:: GIVEN INFORMATION ::

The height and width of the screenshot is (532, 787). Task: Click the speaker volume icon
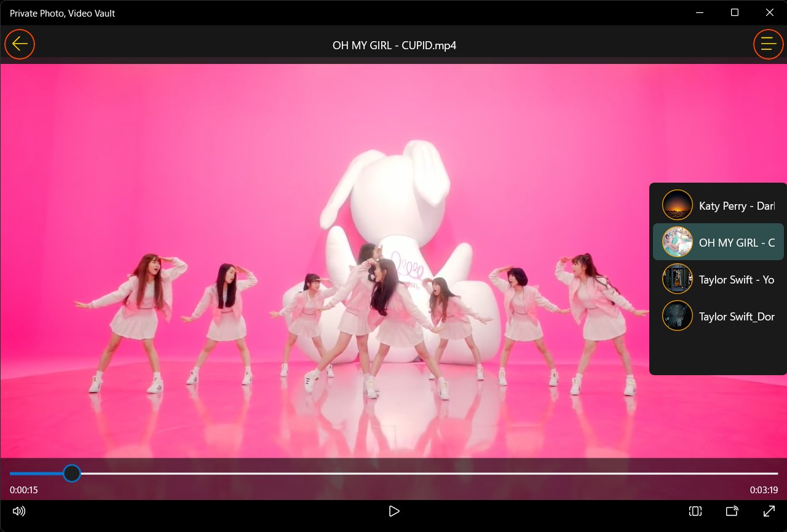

:::
:: GIVEN INFORMATION ::

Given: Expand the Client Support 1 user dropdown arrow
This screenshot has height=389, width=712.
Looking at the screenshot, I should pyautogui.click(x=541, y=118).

:::
:: GIVEN INFORMATION ::

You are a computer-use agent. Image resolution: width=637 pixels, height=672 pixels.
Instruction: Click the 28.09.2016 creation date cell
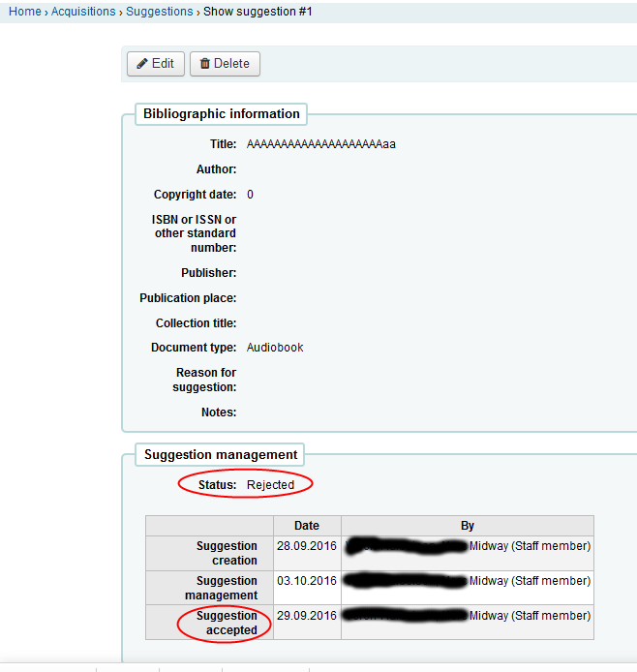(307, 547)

:::

Recast the data from the line with "Given: Expand the" up to and including the line with "Looking at the" as a two-column CSV headed command and reply, one row per command. Put each command and its reply in its own quoted field, with line breaks turned into spaces.

command,reply
"Given: Expand the Client Support 1 user dropdown arrow This screenshot has height=389, width=712.","Looking at the screenshot, I should pyautogui.click(x=541, y=118)."